What the exercise asks: The full set of records below is to be reproduced without a single alteration.

Supplied data:

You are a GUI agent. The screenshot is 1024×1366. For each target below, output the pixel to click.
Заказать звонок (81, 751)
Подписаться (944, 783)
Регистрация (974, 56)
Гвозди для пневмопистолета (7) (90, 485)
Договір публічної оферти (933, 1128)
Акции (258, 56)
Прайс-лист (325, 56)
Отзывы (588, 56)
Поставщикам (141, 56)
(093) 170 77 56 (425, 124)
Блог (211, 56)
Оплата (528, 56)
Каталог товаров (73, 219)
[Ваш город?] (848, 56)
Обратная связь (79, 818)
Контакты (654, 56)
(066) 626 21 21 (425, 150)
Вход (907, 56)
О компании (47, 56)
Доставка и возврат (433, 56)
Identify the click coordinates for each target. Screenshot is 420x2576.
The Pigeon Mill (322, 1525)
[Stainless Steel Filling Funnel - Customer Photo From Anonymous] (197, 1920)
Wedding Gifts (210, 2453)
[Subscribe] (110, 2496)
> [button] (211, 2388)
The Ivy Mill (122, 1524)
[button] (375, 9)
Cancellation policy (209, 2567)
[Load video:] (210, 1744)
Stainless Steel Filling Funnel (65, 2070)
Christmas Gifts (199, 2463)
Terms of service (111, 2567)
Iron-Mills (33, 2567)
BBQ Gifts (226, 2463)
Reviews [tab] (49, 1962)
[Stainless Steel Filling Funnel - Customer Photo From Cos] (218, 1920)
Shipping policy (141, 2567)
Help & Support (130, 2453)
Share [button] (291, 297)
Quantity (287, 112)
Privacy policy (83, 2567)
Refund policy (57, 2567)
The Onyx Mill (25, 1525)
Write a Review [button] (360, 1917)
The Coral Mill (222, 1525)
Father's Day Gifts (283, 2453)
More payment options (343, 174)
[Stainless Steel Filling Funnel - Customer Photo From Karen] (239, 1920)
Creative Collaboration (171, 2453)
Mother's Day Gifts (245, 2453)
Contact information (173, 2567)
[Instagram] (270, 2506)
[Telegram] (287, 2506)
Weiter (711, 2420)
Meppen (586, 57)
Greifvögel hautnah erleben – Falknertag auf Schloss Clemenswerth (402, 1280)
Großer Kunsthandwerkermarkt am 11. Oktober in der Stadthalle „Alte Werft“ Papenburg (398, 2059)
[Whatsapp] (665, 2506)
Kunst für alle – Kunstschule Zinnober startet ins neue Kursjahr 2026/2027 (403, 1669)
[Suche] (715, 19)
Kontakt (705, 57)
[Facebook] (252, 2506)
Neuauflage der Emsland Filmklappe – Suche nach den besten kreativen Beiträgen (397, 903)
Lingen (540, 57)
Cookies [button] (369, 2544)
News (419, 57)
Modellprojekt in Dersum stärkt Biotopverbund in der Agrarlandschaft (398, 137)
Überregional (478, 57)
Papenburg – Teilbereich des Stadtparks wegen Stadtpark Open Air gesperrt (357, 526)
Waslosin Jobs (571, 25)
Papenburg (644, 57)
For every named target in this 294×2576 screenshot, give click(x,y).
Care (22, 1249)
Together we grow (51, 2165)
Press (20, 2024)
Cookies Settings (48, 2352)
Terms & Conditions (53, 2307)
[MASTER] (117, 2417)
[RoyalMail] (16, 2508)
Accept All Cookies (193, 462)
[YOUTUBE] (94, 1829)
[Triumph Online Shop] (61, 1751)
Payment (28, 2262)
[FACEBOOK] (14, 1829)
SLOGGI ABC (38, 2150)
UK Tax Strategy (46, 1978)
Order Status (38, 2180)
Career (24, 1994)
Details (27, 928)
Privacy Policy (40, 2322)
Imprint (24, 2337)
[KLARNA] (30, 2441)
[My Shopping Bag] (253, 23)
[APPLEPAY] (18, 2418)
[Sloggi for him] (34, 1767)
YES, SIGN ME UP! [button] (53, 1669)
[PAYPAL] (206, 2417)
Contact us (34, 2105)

Completed exercise:
You are a GUI agent. The screenshot is 1024×1366. For each target below, output the pixel to click.
Заказать звонок (81, 751)
Подписаться (944, 783)
Регистрация (974, 56)
Гвозди для пневмопистолета (7) (90, 485)
Договір публічної оферти (933, 1128)
Акции (258, 56)
Прайс-лист (325, 56)
Отзывы (588, 56)
Поставщикам (141, 56)
(093) 170 77 56 (425, 124)
Блог (211, 56)
Оплата (528, 56)
Каталог товаров (73, 219)
[Ваш город?] (848, 56)
Обратная связь (79, 818)
Контакты (654, 56)
(066) 626 21 21 (425, 150)
Вход (907, 56)
О компании (47, 56)
Доставка и возврат (433, 56)
Identify the click coordinates for each target. Screenshot is 420x2576.
The Pigeon Mill (322, 1525)
[Stainless Steel Filling Funnel - Customer Photo From Anonymous] (197, 1920)
Wedding Gifts (210, 2453)
[Subscribe] (110, 2496)
> [button] (211, 2388)
The Ivy Mill (122, 1524)
[button] (375, 9)
Cancellation policy (209, 2567)
[Load video:] (210, 1744)
Stainless Steel Filling Funnel (65, 2070)
Christmas Gifts (199, 2463)
Terms of service (111, 2567)
Iron-Mills (33, 2567)
BBQ Gifts (226, 2463)
Reviews [tab] (49, 1962)
[Stainless Steel Filling Funnel - Customer Photo From Cos] (218, 1920)
Shipping policy (141, 2567)
Help & Support (130, 2453)
Share [button] (291, 297)
Quantity (287, 112)
Privacy policy (83, 2567)
Refund policy (57, 2567)
The Onyx Mill (25, 1525)
Write a Review [button] (360, 1917)
The Coral Mill (222, 1525)
Father's Day Gifts (283, 2453)
More payment options (343, 174)
[Stainless Steel Filling Funnel - Customer Photo From Karen] (239, 1920)
Creative Collaboration (171, 2453)
Mother's Day Gifts (245, 2453)
Contact information (173, 2567)
[Instagram] (270, 2506)
[Telegram] (287, 2506)
Weiter (711, 2420)
Meppen (586, 57)
Greifvögel hautnah erleben – Falknertag auf Schloss Clemenswerth (402, 1280)
Großer Kunsthandwerkermarkt am 11. Oktober in der Stadthalle „Alte Werft“ Papenburg (398, 2059)
[Whatsapp] (665, 2506)
Kunst für alle – Kunstschule Zinnober startet ins neue Kursjahr 2026/2027 (403, 1669)
[Suche] (715, 19)
Kontakt (705, 57)
[Facebook] (252, 2506)
Neuauflage der Emsland Filmklappe – Suche nach den besten kreativen Beiträgen (397, 903)
Lingen (540, 57)
Cookies [button] (369, 2544)
News (419, 57)
Modellprojekt in Dersum stärkt Biotopverbund in der Agrarlandschaft (398, 137)
Überregional (478, 57)
Papenburg – Teilbereich des Stadtparks wegen Stadtpark Open Air gesperrt (357, 526)
Waslosin Jobs (571, 25)
Papenburg (644, 57)
For every named target in this 294×2576 screenshot, give click(x,y).
Care (22, 1249)
Together we grow (51, 2165)
Press (20, 2024)
Cookies Settings (48, 2352)
Terms & Conditions (53, 2307)
[MASTER] (117, 2417)
[RoyalMail] (16, 2508)
Accept All Cookies (193, 462)
[YOUTUBE] (94, 1829)
[Triumph Online Shop] (61, 1751)
Payment (28, 2262)
[FACEBOOK] (14, 1829)
SLOGGI ABC (38, 2150)
UK Tax Strategy (46, 1978)
Order Status (38, 2180)
Career (24, 1994)
Details (27, 928)
Privacy Policy (40, 2322)
Imprint (24, 2337)
[KLARNA] (30, 2441)
[My Shopping Bag] (253, 23)
[APPLEPAY] (18, 2418)
[Sloggi for him] (34, 1767)
YES, SIGN ME UP! [button] (53, 1669)
[PAYPAL] (206, 2417)
Contact us (34, 2105)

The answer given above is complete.